In-service teachers’ praxis

Several articles in this special issue focus on K-12 critical global teaching. These articles focused on classroom teaching, marking the level of K-12 educators’ involvement in explicit and implicit forms of teaching for global readiness, reinforcing the view of the unique teacher as an essential instrument in calibrating and facilitating the investigations and competencies required for critical engagement with global citizenship. Inspired by methodological discussions around the qualitative researcher’s role, we evoke a positive view of teacher-as-instrument (Turato, Citation2005, p. 510). The notion of teacher-as-instrument reaffirms teacher agency, autonomy, reflection, and professional development as all playing a crucial role in both the uptake, local capacity, and quality of teaching for global readiness.

In the first article, Saloshna Vandeyar shares a single embedded case study exploring an Indian grade-seven teacher’s experience teaching in South Africa. In her contributions (Vandeyar & Swart, Citation2019), Vandeyar builds upon the Freirean notion of transformative intellectual and Megan Boler’s ethics of discomfort (Boler & Zembylas, Citation2003) to develop a pedagogy of compassion. Her case study illustrates the teacher-as-instrument, not as a neutral practitioner, but instead as a transformative intellectual grounded by an epistemology of compassion. Vandeyar shows how compassion frames the action in teaching and learning and how critical competencies are grounded in societal relevance beyond the classroom.

Similarly, Kelly C. Johnston, Lakeya Omogun, and Crystal Chen Lee share a qualitative study set in middle school language arts teaching in New York City. The researchers trace out teachers’ enactment of critical literacy curriculum infused with global perspectives (Yoon, Citation2016). Their study illustrates the use of cooperative learning, students’ cultural funds, the global nature of multimodal literacies, and the importance of teacher leadership in guiding students’ responsible action. Johnston et al. highlight strategies designed to “maximize the heterogeneity of the student group” (O’Connor & Zeichner, Citation2011, p. 527) although linking global topics to the local context and addressing affective and socially responsible dispositions.

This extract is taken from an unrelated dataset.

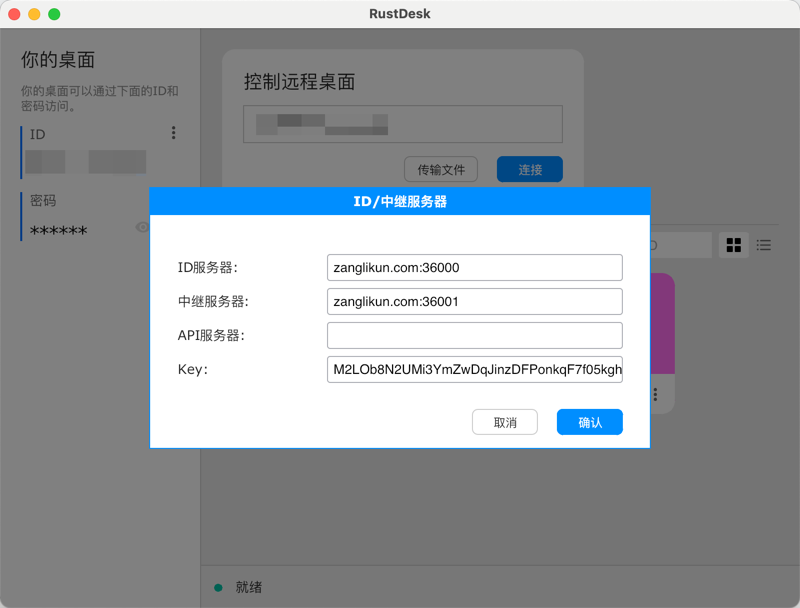Open the three-dot menu beside ID
This screenshot has height=608, width=800.
click(174, 133)
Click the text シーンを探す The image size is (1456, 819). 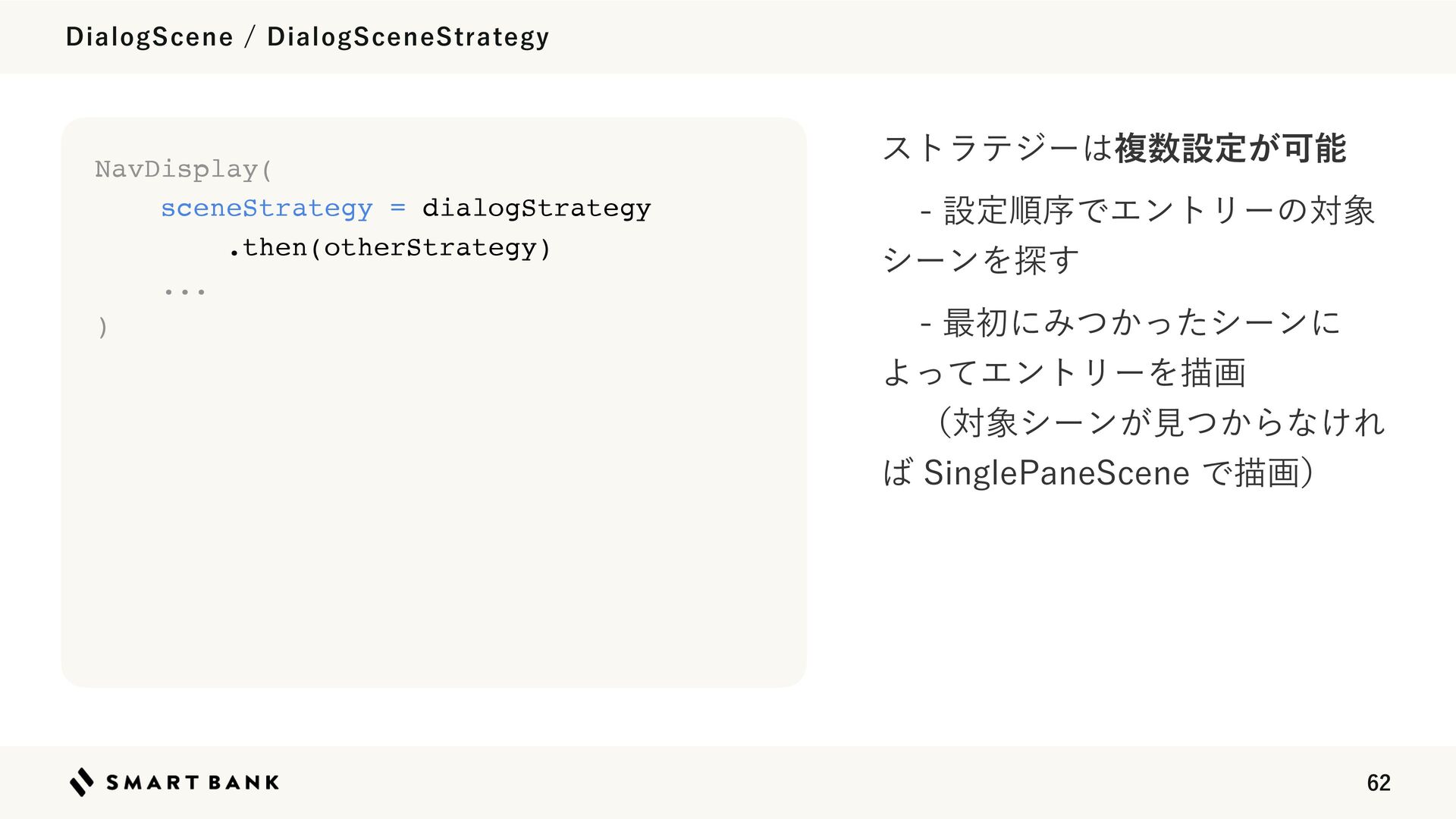(981, 260)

Alina Slapac offers a case study exploring how four Romanian English language teachers taught about American culture as a tool for global communication in their context. Slapac frames her analysis of the teaching she observed with the Global Teaching Model (Kerkhoff & Cloud, Citation2020) and Roland Robertson’s notion of Glocalization (Citation1995). Affirming the teacher-as-instrument, Slapac also shows the need for networks of professional relationships, coordinated international efforts to support and facilitate global experiences, and authentic materials for educators to teach successfully from a global perspective. Authentic materials refer to culturally relevant materials that support critical engagement with multiple perspectives and nuanced cultural communication that have value outside of classroom settings (Kozhevnikova, Citation2013).

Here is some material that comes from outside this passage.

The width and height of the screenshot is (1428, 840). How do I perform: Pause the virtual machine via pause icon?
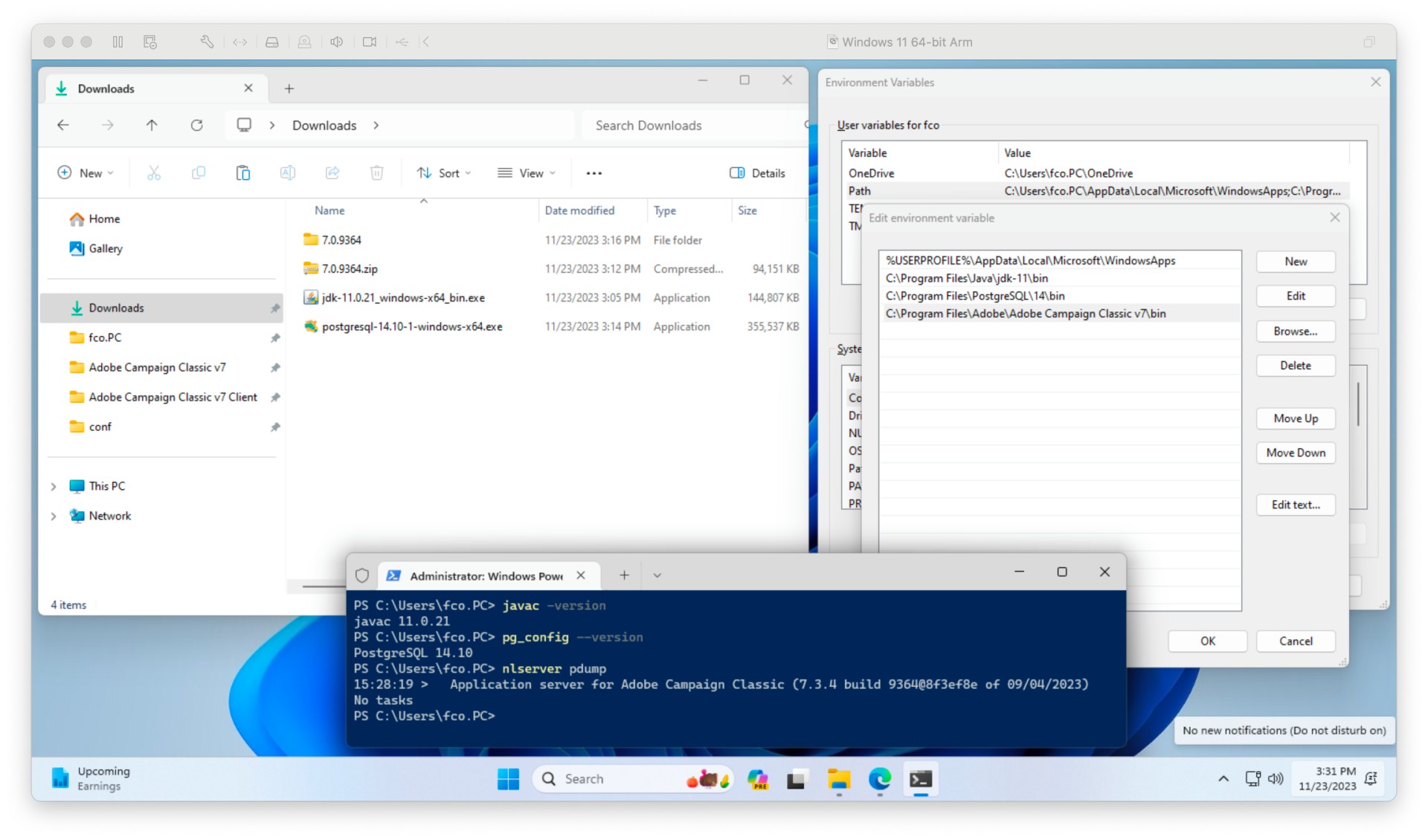pos(118,42)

Pre-service experiential teacher education

Common in this next set of manuscripts, authors share the integration of experiential pedagogy as part of pre-service global teacher education. In each of the articles, the authors, preservice teacher educators, purposely engage their students in experiences designed to develop global competence. The researchers expound on the role of intercultural awareness, positionality, and the local sociopolitical context in how global competence may manifest through abroad experiences, glocal service learning, and virtual exchange.

The first article, by Minda Morren López and Pamela Roxana Lara Morales, offers a qualitative study of a study abroad program from Chile to the United States. The researchers explore how the participants, Chilean pre-service English pedagogy teachers, integrated global competencies after their study abroad experience. In their analysis, López and Lara Morales show how Chilean teacher candidates possess global competence in multiple ways. Their research provides crucial insights into how colonialism, anti-colonialism, socio-political context, and positionality frame and situate what it looks like to be globally competent.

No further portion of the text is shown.